Однако человек – животное трудящееся и трудолюбивое, причем работа его адски продуктивна. Даже если всучить ему жирные ежемесячные дивиденды, чтобы с помощью такого подкупа заставить держаться подальше от рынка рабочей силы, весьма вероятно, что в свободное время он соорудит какую-нибудь штуковину, способную заменить человека и в очередной раз увеличить производительность труда.

Мало кто обладает достаточно развитым воображением и подходящим темпераментом для того, чтобы проводить жизнь в праздности. Людьми овладевает трудовой зуд. Поэтому плановикам было необходимо все время отыскивать новые и новые пути распределения покупательной способности через заработную плату таким образом, чтобы оплаченный труд не увеличивал потока потребительских товаров. И даже непроизводительным общественным работам поставлен если не теоретический, то практический предел. Разумеется, один из самых очевидных путей расходования средств – субсидирование научных исследований, однако это лишь отдаляет кризис, поскольку все эти изыскания, какими бы отвлеченными и бесполезными они ни казались, обладают досадной привычкой рано или поздно многократно окупаться, вновь резко увеличивая производительные силы общества.

– …избыток, – продолжал тем временем Торгсен. – Решено уже, как его распределять?
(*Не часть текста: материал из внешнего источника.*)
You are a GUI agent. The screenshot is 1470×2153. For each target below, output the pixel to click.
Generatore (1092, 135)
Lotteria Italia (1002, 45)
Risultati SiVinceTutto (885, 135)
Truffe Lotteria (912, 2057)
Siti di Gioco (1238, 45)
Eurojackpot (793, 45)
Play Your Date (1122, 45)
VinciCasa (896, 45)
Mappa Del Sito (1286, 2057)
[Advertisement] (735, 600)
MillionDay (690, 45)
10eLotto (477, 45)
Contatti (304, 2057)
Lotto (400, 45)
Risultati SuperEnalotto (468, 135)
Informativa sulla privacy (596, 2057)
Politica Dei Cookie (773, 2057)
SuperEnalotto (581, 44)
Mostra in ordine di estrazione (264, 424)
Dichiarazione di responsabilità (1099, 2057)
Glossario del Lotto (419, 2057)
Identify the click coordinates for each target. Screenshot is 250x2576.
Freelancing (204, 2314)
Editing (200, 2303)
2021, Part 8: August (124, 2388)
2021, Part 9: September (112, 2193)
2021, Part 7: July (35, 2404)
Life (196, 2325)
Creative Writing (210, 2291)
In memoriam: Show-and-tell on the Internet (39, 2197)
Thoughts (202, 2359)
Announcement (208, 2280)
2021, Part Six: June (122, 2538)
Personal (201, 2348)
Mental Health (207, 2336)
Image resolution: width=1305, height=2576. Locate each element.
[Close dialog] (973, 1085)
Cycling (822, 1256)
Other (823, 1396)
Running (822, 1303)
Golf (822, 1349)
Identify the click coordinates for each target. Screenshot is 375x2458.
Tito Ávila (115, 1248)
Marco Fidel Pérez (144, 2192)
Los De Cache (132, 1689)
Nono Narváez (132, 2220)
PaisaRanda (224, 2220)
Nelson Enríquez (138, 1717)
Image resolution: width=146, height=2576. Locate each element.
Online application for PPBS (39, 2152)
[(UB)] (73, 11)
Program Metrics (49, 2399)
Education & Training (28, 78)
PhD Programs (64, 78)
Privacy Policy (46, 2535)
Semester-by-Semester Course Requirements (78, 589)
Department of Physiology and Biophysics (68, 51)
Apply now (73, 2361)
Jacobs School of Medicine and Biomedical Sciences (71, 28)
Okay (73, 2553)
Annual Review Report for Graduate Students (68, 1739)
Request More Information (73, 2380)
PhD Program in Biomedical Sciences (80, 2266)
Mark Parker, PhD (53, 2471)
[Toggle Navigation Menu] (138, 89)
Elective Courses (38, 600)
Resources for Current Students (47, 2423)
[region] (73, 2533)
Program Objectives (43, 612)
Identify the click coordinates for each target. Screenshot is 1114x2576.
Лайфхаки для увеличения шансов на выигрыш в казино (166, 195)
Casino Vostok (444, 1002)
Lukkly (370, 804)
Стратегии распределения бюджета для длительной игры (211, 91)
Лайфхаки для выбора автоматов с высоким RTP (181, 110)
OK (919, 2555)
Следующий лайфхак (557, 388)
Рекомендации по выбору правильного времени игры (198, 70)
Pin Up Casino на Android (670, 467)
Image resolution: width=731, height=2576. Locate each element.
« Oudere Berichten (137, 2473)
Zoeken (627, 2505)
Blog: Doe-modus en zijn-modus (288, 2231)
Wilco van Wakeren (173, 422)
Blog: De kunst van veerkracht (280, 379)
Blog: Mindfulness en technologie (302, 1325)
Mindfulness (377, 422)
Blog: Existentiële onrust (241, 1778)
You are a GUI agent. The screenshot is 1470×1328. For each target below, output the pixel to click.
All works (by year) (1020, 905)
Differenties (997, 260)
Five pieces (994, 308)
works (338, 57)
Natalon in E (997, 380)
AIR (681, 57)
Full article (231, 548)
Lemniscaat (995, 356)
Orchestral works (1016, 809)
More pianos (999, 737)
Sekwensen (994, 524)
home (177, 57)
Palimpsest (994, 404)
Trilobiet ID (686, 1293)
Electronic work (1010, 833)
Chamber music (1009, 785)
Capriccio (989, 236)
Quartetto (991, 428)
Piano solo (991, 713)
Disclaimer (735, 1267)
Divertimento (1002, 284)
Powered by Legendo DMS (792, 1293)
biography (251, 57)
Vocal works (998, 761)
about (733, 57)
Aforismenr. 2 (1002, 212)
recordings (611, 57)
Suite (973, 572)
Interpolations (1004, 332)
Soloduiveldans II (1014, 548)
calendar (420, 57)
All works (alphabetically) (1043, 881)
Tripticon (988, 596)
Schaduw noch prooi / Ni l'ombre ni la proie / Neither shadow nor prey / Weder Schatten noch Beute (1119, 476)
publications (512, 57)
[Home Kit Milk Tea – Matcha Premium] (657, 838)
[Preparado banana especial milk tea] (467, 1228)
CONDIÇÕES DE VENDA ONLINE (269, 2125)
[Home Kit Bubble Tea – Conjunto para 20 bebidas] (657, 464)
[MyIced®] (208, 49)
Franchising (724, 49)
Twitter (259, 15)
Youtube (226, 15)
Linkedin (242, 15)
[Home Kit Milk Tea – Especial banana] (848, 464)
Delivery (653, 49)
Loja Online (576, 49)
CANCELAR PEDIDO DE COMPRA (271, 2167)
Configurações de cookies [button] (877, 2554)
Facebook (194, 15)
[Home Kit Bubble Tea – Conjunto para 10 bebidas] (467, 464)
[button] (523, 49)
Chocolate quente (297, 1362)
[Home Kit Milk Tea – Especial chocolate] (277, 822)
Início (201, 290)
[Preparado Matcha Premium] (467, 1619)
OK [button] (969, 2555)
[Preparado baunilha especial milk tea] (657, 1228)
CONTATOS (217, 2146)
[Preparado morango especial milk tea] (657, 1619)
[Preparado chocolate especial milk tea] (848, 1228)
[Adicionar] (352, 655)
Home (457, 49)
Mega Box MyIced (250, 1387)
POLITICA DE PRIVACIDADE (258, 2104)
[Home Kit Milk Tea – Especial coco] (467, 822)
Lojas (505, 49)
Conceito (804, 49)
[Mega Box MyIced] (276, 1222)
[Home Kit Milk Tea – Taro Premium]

– Насколько мне известно, не до конца, – ответил Монро-Альфа. – Видите ли, я ведь только вычислитель, а не Планировщик…

– Да, я знаю. Но вы к ним гораздо ближе меня. А мне хотелось бы, чтобы Совет экономической политики субсидировал небольшой проект, который у меня на уме. Если вы готовы меня выслушать, я расскажу о нем поподробнее – и, надеюсь, заручусь вашей поддержкой.

– А почему бы вам не обратиться непосредственно в Совет? – поинтересовался Монро-Альфа. – При решении подобных вопросов у меня нет права голоса.

– Пусть так. Зато вы знаете в Совете все ходы и выходы, а я нет. К тому же я полагаю, вы сможете по достоинству оценить красоту проекта, хотя он, к сожалению, довольно дорог и совершенно бесполезен.

– Это как раз не помеха.

– Да? А я думал, что всякий проект должен быть полезен…

– Отнюдь нет. Он должен быть осмысленным и в конечном счете служить благу всего населения. Но в экономическом плане ему совершенно не обязательно быть целесообразным.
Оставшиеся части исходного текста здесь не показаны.